● WHAT TO WORK ON
Transcribe the lines from the start of the data below through the line with "Accessibility (123, 2406)", word for word and nothing more.
DATA PROVIDED section start
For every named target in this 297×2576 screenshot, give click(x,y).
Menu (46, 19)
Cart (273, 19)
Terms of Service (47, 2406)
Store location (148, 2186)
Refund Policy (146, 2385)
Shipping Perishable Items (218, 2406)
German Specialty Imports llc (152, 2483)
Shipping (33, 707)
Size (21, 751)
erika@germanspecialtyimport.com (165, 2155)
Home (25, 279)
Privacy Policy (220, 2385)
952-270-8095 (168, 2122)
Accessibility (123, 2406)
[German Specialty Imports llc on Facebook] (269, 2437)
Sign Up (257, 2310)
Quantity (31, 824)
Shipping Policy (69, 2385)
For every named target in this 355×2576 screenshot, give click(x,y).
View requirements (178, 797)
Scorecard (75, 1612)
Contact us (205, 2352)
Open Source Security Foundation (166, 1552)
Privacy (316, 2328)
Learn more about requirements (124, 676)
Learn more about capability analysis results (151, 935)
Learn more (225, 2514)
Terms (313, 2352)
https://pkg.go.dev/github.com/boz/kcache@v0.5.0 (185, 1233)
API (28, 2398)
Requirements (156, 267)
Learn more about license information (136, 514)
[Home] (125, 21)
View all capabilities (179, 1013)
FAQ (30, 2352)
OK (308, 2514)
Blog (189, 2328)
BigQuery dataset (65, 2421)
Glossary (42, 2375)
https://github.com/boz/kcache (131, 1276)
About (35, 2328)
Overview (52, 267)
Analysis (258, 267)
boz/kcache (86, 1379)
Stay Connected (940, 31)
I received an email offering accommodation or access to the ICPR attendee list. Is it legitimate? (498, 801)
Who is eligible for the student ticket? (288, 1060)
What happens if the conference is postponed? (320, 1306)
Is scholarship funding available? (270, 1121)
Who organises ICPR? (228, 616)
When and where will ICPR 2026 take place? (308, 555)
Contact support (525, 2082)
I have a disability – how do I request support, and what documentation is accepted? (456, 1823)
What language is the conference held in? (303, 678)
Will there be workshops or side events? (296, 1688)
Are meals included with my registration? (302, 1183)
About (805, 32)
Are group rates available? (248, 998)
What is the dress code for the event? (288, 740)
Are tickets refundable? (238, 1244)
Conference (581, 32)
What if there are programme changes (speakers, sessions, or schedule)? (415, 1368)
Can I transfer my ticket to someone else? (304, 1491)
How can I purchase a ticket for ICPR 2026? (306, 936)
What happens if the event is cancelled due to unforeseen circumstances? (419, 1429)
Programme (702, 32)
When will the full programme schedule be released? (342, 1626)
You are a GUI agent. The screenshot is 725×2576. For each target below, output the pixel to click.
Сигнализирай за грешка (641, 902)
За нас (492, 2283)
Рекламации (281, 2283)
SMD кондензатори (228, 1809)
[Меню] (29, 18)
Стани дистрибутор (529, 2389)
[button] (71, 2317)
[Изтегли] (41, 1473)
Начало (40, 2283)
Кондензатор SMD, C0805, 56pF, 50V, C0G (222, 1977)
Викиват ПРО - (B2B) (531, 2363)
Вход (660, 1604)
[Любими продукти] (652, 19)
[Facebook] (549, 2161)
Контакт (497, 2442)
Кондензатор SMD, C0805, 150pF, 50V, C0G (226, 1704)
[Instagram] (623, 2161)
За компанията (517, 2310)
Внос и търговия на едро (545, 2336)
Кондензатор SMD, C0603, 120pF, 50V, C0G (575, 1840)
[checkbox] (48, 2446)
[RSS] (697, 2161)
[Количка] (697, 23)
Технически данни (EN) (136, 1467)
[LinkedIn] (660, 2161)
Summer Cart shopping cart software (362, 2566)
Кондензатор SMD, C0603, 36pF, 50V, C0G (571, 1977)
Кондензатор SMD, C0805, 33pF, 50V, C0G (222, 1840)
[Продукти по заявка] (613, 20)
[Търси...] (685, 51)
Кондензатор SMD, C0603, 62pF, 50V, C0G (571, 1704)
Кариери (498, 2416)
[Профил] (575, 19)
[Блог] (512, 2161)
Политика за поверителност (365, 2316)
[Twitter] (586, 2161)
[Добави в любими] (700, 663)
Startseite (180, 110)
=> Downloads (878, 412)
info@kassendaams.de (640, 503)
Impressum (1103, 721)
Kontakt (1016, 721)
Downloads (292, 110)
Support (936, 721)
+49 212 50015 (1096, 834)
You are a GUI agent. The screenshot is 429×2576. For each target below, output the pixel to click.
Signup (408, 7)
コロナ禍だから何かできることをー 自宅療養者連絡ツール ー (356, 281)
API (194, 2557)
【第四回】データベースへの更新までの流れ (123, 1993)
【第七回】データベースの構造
DATA PROVIDED section end
● EXERCISE RESULT
For every named target in this 297×2576 screenshot, give click(x,y).
Menu (46, 19)
Cart (273, 19)
Terms of Service (47, 2406)
Store location (148, 2186)
Refund Policy (146, 2385)
Shipping Perishable Items (218, 2406)
German Specialty Imports llc (152, 2483)
Shipping (33, 707)
Size (21, 751)
erika@germanspecialtyimport.com (165, 2155)
Home (25, 279)
Privacy Policy (220, 2385)
952-270-8095 (168, 2122)
Accessibility (123, 2406)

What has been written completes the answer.